What happened? Many people point to the popularity of the Hostel trilogy, a horror movie series that put a gory and grotesque spin on the hostel guest experience. It’s thought these movies created an unfair perception of hostels as houses of horror, scaring people away.

The truth is that most hostels did a good job scaring people away without resorting to torture and death. Instead, they failed to run a respectable business. Throw in a real-life crisis with a death count that continues to climb, and the fate of hostels was not so much a result of bad press but rather an industry-killing combination of poor management and bad luck.

Read on to understand in greater detail.

Security concerns

It didn’t take long for petty criminals to see hostels as a gold mine of fraud and theft. Guests would leave their rooms to use the bathroom and come back to find their belongings gone. Hostel owners looked to personal lockers for sale as a way to solve the problem. Unfortunately, hostel crime became so common that travelers started avoiding them. The hostel industry suffered as a consequence.

Sanitation problems

Another factor playing into the demise of hostels was their reputation for being dirty.
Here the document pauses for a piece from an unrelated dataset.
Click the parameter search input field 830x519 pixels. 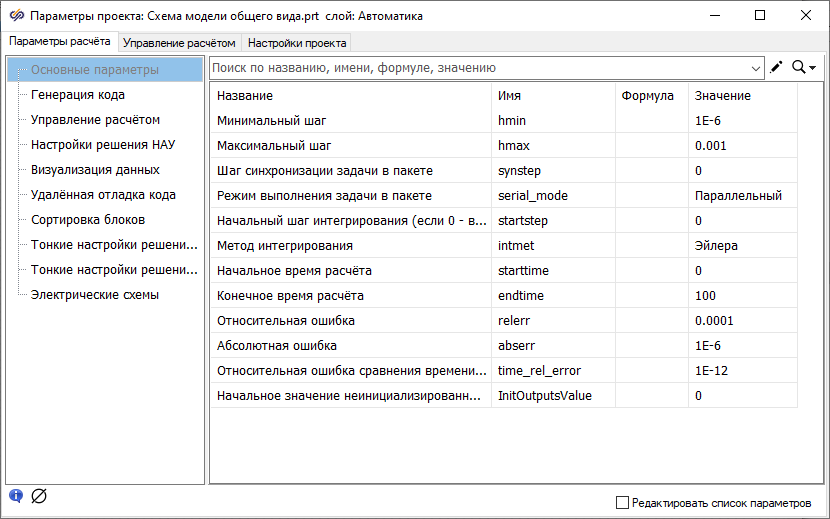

To be fair, you get what you pay for, and nobody should expect immaculate accommodations for $25 a night, but they shouldn’t expect to get bitten by bed bugs, either. Again, it’s unfair to suggest every hostel is filthy when so many are kept clean and tidy, but as they say, one bad apple spoils the bunch.

Inconsistent experiences

As we keep saying, plenty of hostels were run with the utmost concern for guest safety and wellbeing. However, travelers had difficulty finding them while avoiding the bad ones. They might have a wonderful experience in one location and an awful one in another. That inconsistency meant many people gave up and stopped staying at hostels altogether. The result was an industry-wide dip in business, hurting the bottom line of well-run hostels along with the bad ones.

Rising costs

As hostels became more popular, demand rose, and so did prices. The biggest selling point for staying at a hostel was the low cost compared to staying at a hotel. But that once-low price kept going up. Suddenly all the downsides to hostels – mainly those mentioned above – were no longer palatable, given the price per night was nearly as much as they’d pay for a budget-friendly hotel room.

Better alternatives

It’s no coincidence that hostels fell out of favor when services like Airbnb and VRBO entered the hospitality scene. These online marketplaces made it possible for anyone anywhere to rent out a room, apartment, or entire house to those who need a place to stay on a short-term basis. Would you rather stay in your own room with a comfortable bed or sleep on an old mattress in a cramped dorm with complete strangers? If the price is nearly the same, the answer is easy.

The pandemic

Like so many other service industry sectors, hostels were hit hard during the COVID-19 pandemic. Most were shut down by order of the government, with the majority never opening again. The ones that survived the worst days of the pandemic made an effort to adapt and adjust to meet social distancing requirements. In an ironic twist, many clean and well-managed hostels pivoted to the short-term rental model made popular by Airbnb and similar services.

Where did all the hostels go? You’ll still find them in most major cities if you look hard enough. But the golden age of hostels is over, and the death blow to the industry was – for the most part – self-inflicted.